■ **EXERCISE MATERIAL**
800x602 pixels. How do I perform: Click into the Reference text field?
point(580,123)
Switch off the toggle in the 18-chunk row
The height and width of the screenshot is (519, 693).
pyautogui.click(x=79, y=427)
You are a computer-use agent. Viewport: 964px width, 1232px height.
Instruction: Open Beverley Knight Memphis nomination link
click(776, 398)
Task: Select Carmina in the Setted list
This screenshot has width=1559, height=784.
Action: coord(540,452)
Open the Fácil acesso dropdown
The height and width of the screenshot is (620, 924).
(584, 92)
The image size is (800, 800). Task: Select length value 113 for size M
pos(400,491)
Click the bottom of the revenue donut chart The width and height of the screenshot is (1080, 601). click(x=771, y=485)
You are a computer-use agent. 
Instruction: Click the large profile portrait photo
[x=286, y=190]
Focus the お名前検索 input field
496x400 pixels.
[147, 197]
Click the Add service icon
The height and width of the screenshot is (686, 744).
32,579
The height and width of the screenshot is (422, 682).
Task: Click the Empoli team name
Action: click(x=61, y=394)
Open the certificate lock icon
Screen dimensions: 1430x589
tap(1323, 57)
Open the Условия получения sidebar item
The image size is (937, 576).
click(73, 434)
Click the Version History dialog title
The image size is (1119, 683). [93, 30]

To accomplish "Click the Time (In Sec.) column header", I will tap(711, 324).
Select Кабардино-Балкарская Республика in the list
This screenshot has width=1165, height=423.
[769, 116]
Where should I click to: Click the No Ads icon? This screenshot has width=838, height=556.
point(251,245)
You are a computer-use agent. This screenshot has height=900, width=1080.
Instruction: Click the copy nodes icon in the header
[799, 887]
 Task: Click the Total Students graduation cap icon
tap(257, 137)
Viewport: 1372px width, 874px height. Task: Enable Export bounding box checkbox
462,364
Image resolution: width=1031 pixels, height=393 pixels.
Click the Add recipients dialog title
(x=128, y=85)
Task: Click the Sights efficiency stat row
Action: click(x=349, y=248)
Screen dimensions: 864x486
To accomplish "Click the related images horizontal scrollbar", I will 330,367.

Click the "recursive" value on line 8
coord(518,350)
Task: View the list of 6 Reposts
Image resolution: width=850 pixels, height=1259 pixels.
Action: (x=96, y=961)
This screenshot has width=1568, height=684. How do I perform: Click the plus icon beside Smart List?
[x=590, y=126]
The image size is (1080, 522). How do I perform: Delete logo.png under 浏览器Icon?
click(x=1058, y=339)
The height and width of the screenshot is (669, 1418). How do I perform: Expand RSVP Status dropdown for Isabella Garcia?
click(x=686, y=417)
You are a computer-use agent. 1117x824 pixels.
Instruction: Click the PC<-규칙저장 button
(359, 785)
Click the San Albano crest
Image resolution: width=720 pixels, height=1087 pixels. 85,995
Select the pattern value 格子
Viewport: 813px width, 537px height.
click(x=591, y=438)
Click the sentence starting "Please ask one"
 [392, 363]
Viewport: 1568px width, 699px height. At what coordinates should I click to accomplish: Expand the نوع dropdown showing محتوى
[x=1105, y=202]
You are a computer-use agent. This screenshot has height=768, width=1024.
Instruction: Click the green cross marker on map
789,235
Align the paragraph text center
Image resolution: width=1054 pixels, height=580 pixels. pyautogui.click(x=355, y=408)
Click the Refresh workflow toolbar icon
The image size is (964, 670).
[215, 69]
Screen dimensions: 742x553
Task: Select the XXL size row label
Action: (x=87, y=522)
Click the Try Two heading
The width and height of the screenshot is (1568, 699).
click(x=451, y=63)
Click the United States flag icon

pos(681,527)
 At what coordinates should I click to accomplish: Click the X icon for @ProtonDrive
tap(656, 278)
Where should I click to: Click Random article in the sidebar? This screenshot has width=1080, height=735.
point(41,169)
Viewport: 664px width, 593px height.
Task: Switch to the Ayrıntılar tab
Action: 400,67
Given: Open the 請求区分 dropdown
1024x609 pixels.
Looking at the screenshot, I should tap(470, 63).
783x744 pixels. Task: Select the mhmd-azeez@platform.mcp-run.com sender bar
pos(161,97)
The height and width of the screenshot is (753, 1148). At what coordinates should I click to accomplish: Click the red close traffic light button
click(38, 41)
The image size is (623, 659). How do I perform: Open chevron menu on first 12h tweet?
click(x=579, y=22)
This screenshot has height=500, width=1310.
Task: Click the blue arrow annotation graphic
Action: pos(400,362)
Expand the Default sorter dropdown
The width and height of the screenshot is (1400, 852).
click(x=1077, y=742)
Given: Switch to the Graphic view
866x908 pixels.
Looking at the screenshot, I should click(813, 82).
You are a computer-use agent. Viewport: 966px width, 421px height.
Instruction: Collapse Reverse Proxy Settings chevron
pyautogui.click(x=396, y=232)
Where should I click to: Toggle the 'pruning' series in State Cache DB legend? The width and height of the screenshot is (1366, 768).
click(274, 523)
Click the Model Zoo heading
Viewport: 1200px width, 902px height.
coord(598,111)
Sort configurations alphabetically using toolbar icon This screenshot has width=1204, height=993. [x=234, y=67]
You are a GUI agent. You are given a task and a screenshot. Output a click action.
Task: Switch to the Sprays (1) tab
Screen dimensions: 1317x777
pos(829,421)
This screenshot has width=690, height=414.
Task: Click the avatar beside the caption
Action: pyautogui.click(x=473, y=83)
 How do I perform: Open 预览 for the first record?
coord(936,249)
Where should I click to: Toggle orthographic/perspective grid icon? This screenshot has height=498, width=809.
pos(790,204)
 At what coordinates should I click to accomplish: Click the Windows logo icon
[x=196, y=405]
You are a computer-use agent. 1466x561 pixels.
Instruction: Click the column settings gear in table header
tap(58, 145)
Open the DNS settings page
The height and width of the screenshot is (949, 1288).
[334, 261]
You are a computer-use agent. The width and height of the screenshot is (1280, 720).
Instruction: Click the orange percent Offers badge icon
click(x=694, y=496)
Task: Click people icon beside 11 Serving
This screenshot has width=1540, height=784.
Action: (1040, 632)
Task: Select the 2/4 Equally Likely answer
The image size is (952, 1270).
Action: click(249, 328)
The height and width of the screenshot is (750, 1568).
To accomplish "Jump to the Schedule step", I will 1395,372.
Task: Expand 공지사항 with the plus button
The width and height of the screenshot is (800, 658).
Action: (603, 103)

■ **TASK**
Your task for the entries above: copy exactly the span starting with the line with "Open the Fácil acesso dropdown" and going on through the line with "Click the Add service icon", both lines included, and nothing else.

■ **RESPONSE AREA**
Open the Fácil acesso dropdown
The height and width of the screenshot is (620, 924).
(584, 92)
The image size is (800, 800). Task: Select length value 113 for size M
pos(400,491)
Click the bottom of the revenue donut chart The width and height of the screenshot is (1080, 601). click(x=771, y=485)
You are a computer-use agent. 
Instruction: Click the large profile portrait photo
[x=286, y=190]
Focus the お名前検索 input field
496x400 pixels.
[147, 197]
Click the Add service icon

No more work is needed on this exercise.